WORK INSTRUCTION
Transcribe exactly the lines from the one containing "Where should I click to: Click the clear" through the last line of the listing below, inclusive, and nothing beyond them.

DATA SUPPLIED
------------------------------------

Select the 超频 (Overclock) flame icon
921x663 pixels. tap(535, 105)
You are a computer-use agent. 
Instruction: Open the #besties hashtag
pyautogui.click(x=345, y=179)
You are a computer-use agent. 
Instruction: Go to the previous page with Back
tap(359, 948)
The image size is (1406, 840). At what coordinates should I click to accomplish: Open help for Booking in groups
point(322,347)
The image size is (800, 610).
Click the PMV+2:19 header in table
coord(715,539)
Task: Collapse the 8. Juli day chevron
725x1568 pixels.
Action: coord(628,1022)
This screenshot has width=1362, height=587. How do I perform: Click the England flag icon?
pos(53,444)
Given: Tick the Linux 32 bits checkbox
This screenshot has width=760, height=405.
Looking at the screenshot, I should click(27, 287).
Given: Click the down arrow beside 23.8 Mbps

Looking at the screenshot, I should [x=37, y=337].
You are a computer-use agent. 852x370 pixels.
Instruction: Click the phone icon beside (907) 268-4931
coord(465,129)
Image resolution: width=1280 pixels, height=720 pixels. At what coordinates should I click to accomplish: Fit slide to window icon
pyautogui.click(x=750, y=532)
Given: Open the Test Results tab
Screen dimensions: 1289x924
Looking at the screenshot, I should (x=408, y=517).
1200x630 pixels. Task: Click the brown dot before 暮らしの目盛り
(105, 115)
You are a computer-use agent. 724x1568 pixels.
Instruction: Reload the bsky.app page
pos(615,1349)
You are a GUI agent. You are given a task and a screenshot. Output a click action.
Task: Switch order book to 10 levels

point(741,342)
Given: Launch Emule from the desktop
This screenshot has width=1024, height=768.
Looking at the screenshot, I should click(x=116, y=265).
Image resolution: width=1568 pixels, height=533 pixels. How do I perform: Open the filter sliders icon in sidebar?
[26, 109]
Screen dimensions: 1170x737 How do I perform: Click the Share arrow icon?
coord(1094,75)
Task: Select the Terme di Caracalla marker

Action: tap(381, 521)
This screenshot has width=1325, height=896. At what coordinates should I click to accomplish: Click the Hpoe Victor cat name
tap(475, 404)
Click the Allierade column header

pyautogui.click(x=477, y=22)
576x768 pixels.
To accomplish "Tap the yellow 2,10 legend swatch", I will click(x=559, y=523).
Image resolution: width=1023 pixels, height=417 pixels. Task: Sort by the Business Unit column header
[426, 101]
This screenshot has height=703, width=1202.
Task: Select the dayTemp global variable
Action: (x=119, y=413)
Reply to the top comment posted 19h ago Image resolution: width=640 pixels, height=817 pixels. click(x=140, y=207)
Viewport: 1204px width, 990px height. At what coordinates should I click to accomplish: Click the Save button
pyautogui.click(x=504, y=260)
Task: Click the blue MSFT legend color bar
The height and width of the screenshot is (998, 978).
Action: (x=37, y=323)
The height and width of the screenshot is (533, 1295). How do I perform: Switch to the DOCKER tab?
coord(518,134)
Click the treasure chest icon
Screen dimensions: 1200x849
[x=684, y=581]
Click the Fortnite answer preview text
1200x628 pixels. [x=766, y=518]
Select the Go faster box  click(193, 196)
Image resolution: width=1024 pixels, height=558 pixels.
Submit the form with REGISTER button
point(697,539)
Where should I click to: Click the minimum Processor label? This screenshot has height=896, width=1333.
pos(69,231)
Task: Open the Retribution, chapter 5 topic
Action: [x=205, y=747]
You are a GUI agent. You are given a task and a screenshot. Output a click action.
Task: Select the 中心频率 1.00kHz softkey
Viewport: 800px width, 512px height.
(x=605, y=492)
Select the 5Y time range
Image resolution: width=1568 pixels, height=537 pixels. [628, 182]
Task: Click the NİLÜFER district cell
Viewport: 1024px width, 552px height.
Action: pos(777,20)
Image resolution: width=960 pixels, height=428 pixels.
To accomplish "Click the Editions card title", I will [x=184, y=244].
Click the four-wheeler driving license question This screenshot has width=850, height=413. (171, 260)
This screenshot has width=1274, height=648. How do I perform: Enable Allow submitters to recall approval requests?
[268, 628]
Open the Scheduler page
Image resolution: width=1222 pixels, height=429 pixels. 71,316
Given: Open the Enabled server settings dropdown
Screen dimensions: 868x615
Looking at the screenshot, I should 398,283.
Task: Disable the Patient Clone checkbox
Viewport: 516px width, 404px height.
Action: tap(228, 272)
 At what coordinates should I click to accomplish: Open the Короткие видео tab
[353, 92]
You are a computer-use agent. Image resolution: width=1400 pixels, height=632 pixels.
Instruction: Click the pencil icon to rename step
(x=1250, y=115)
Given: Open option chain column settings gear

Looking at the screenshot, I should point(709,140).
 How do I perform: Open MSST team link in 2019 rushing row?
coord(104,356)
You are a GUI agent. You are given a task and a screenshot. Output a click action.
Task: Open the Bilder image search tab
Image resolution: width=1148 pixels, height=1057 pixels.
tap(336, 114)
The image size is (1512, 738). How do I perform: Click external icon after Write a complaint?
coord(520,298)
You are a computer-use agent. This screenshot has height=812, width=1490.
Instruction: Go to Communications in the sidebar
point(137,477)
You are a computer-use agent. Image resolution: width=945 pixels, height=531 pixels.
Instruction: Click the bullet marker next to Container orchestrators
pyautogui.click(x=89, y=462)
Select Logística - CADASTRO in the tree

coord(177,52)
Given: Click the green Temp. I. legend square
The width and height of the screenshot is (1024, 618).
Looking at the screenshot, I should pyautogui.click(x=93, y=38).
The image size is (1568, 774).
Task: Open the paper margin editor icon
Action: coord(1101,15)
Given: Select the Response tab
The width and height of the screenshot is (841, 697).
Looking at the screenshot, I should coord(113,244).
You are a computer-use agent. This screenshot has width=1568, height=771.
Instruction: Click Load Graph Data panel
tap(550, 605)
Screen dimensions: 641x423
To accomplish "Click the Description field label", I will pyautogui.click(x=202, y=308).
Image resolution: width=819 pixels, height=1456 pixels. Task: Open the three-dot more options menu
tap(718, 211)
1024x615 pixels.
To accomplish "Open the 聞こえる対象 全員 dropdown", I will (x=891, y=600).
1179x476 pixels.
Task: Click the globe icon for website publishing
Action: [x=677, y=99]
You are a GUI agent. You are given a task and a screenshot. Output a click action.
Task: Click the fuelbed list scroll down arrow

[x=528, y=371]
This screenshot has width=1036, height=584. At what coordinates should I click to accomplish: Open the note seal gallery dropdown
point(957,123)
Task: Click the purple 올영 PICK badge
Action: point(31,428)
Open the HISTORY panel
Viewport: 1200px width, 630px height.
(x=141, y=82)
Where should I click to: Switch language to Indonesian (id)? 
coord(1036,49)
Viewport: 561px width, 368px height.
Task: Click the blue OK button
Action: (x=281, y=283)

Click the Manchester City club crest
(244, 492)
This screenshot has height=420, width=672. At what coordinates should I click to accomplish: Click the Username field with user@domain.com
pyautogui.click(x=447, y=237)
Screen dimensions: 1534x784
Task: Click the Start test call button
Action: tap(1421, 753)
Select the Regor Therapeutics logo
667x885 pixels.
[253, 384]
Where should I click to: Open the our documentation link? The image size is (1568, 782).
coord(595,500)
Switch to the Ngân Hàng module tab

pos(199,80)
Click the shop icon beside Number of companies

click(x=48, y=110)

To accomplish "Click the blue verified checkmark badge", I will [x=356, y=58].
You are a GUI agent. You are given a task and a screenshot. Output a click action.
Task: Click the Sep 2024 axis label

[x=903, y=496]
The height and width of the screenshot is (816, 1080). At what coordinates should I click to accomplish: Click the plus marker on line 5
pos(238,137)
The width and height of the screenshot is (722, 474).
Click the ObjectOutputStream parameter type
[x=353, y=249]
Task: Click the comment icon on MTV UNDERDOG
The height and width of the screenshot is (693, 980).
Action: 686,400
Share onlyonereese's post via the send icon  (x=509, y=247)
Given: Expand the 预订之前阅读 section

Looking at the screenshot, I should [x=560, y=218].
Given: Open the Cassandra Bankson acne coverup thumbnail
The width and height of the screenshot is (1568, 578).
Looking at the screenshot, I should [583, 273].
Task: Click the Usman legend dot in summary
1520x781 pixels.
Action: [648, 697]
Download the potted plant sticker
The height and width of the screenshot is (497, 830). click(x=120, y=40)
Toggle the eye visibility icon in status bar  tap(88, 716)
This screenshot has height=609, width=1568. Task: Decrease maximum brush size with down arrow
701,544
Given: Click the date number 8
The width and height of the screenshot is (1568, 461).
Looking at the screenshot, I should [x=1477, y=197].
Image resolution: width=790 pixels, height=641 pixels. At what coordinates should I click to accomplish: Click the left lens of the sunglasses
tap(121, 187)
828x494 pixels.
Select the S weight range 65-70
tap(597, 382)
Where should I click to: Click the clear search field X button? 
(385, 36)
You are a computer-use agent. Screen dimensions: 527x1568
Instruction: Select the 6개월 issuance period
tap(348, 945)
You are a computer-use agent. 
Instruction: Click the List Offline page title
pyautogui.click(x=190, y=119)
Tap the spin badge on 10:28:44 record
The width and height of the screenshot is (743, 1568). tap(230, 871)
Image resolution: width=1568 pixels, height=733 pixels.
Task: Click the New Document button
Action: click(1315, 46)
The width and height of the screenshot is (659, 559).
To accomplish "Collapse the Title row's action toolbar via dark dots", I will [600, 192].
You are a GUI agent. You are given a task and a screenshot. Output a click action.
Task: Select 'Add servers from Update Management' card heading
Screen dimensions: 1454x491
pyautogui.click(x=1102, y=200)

------------------------------------

THE COMPLETED TASK
Where should I click to: Click the clear search field X button? 
(385, 36)
You are a computer-use agent. Screen dimensions: 527x1568
Instruction: Select the 6개월 issuance period
tap(348, 945)
You are a computer-use agent. 
Instruction: Click the List Offline page title
pyautogui.click(x=190, y=119)
Tap the spin badge on 10:28:44 record
The width and height of the screenshot is (743, 1568). tap(230, 871)
Image resolution: width=1568 pixels, height=733 pixels.
Task: Click the New Document button
Action: click(1315, 46)
The width and height of the screenshot is (659, 559).
To accomplish "Collapse the Title row's action toolbar via dark dots", I will [600, 192].
You are a GUI agent. You are given a task and a screenshot. Output a click action.
Task: Select 'Add servers from Update Management' card heading
Screen dimensions: 1454x491
pyautogui.click(x=1102, y=200)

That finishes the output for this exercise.